* [AIM OF THE EXERCISE]: Filter the records below and copy every line containing the word "Rechtschreibwortschatz".

* [EXERCISE INPUTS]:
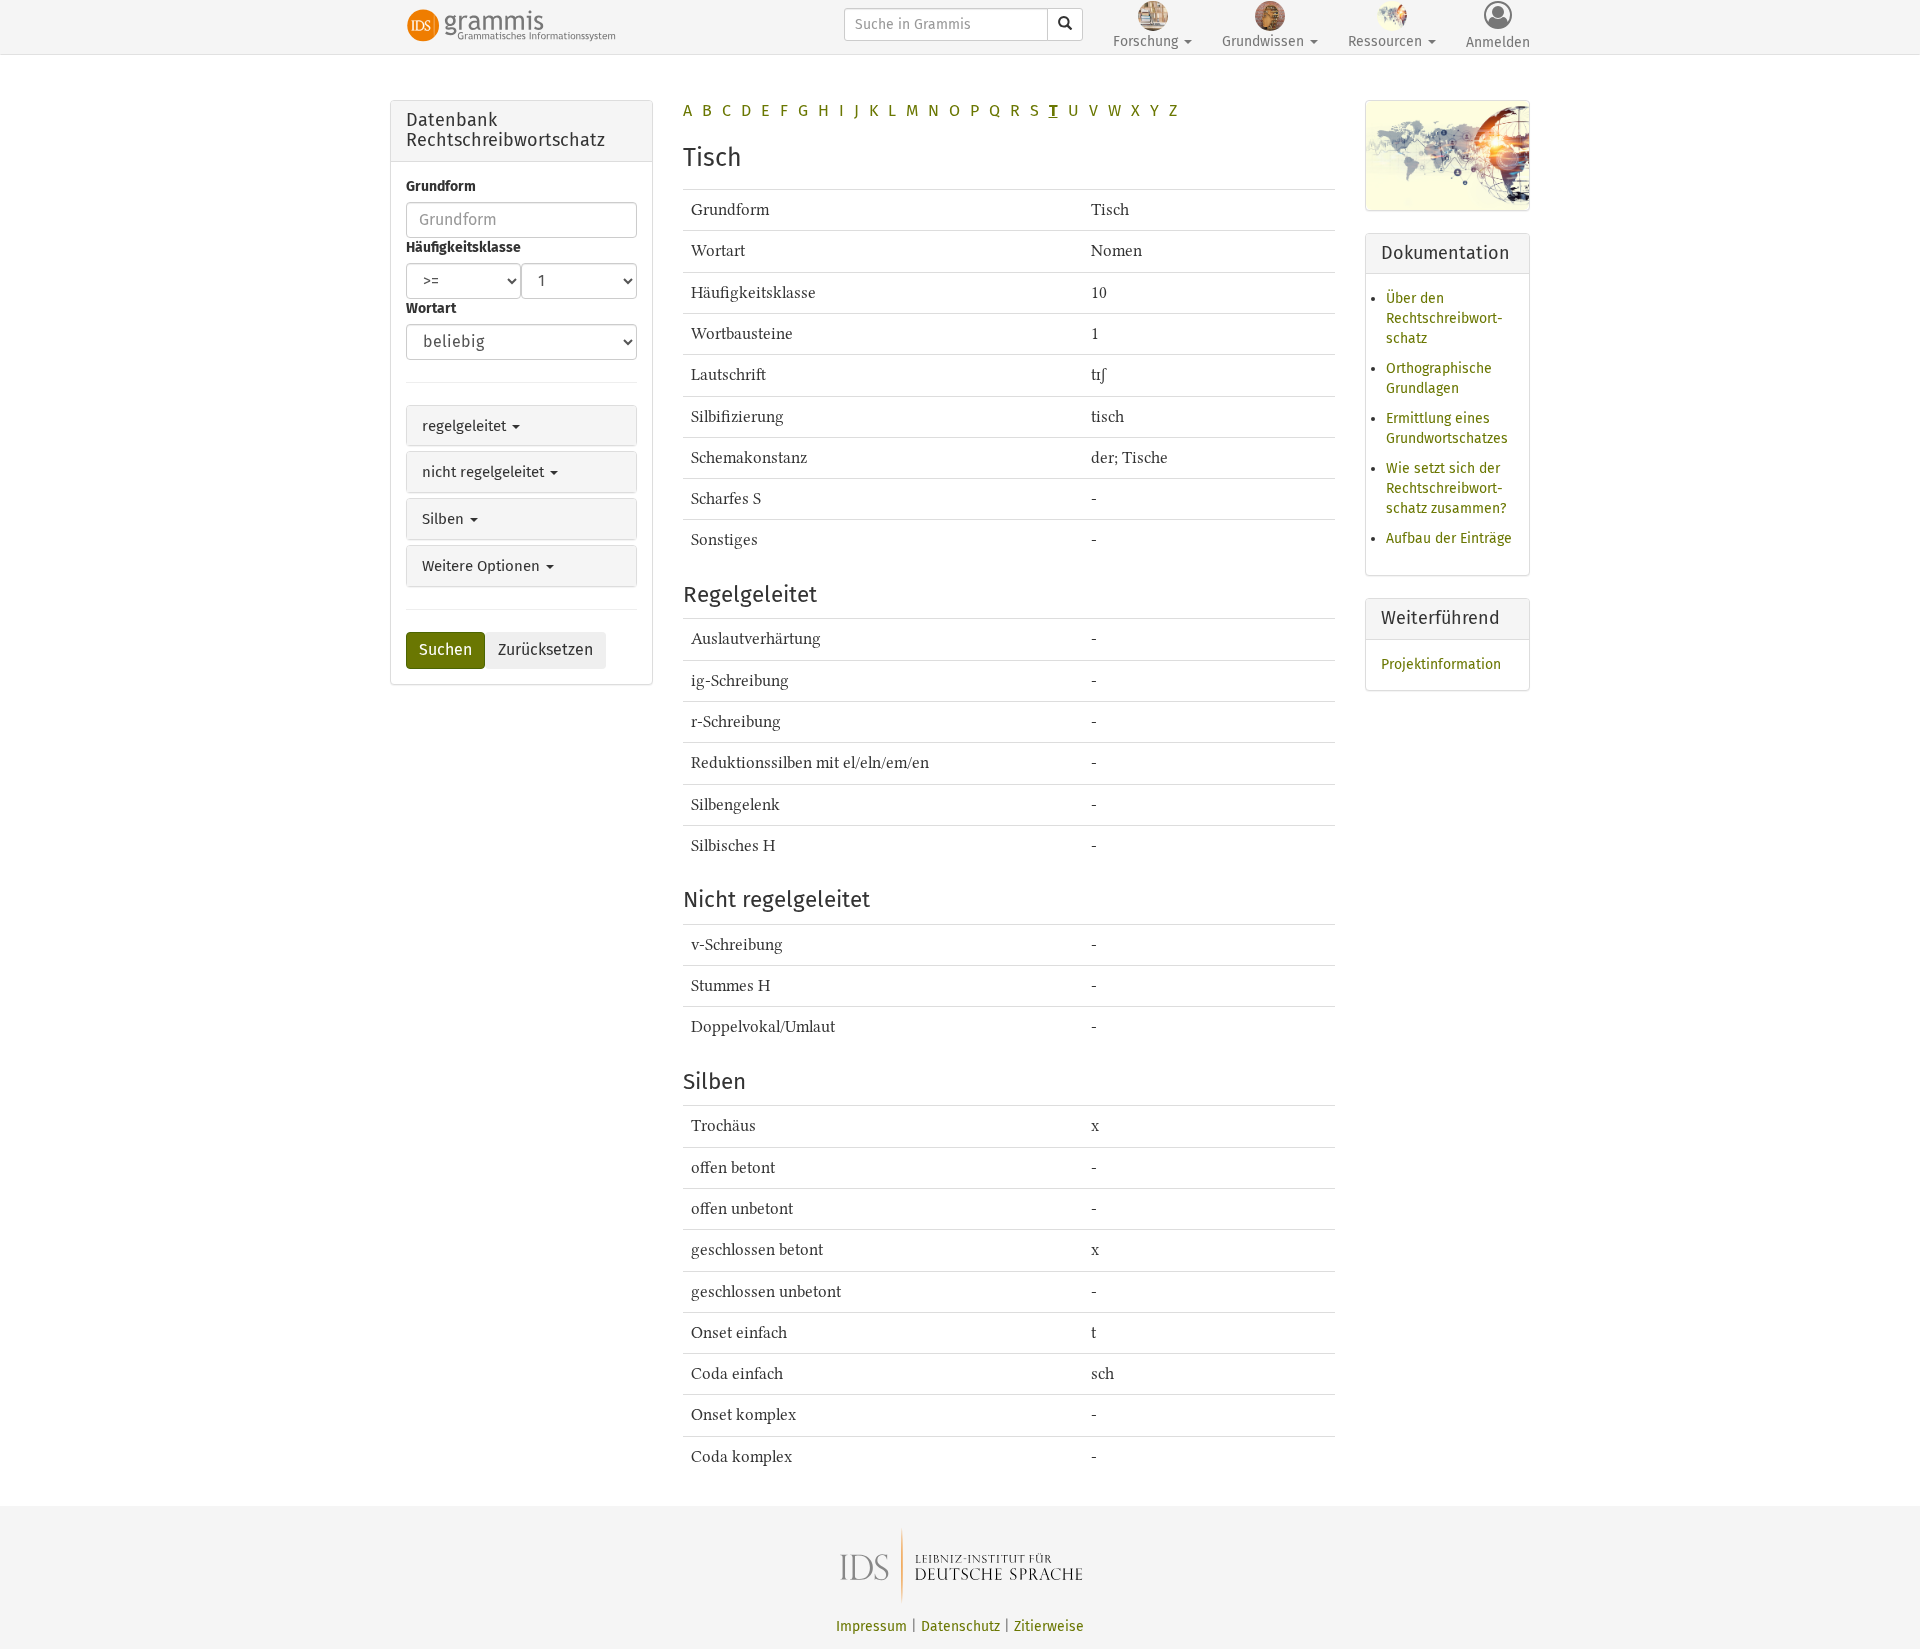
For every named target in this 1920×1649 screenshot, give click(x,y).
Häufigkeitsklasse (463, 247)
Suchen (445, 649)
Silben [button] (445, 519)
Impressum (871, 1626)
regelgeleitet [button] (466, 426)
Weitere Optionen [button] (483, 566)
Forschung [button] (1147, 41)
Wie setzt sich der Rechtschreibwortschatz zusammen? (1446, 488)
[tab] (521, 426)
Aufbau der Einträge (1449, 538)
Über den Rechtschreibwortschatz (1444, 318)
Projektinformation (1441, 664)
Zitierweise (1049, 1626)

* [ANSWER TO THIS PROBLEM]:
Wie setzt sich der Rechtschreibwortschatz zusammen? (1446, 488)
Über den Rechtschreibwortschatz (1444, 318)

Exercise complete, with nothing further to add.